Journal of Clinical Oncology, Vol 15, 2709-2714, Copyright © 1997 by American Society of Clinical Oncology
Low-dose urokinase infusions to treat fibrinous obstruction of venous access devices in cancer patients
MK Horne 3rd and DJ Mayo
Clinical Pathology Department, Warren G. Magnuson Clinical Center, National Institutes of Health, Bethesda, MD 20892, USA. mhorne@nih.gov
PURPOSE: This study was undertaken to determine the role of low-dose
urokinase infusions in treating fibrinous occlusions of venous access
devices (VADs) in cancer patients. PATIENTS AND METHODS: Forty-two patients
with VAD occlusions refractory to routine urokinase instillations were
documented by x-ray (cathetergram) to have fibrin sleeves at the catheter
tips. They were randomized to receive infusions of either urokinase (40,000
U/h) or urokinase with heparin (320 U/h) through their catheters. After 1,
3, 6, and 12 hours of treatment, the function of the VADs was reassessed.

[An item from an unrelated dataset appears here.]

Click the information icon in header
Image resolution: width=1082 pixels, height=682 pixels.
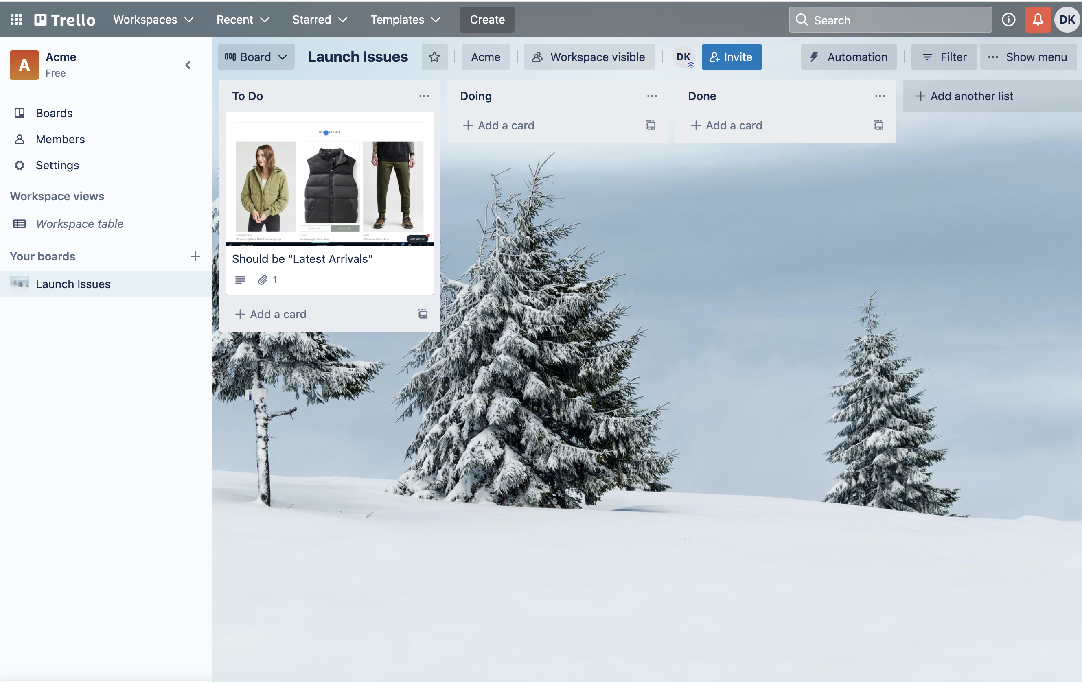(1008, 19)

Whenever the obstruction had been relieved, the infusion was stopped and a
repeat cathetergram was performed. The status of the unoccluded catheters
was followed to determine the longevity of the restored function. RESULTS:
Twenty-one catheters were treated with urokinase alone and 21 with the
combination of urokinase and heparin. In each group, 16 VADs opened within
12 hours of treatment and five did not. By actuarial analysis, the
probability was only 0.28 that a reopened catheter would reocclude within 6
months. CONCLUSION: Low-dose urokinase infusions can restore function to
the majority of catheters occluded by fibrin sleeves. Adding heparin to the
urokinase does not enhance the efficacy of the infusions. The restored
function often persists until the VADs are removed.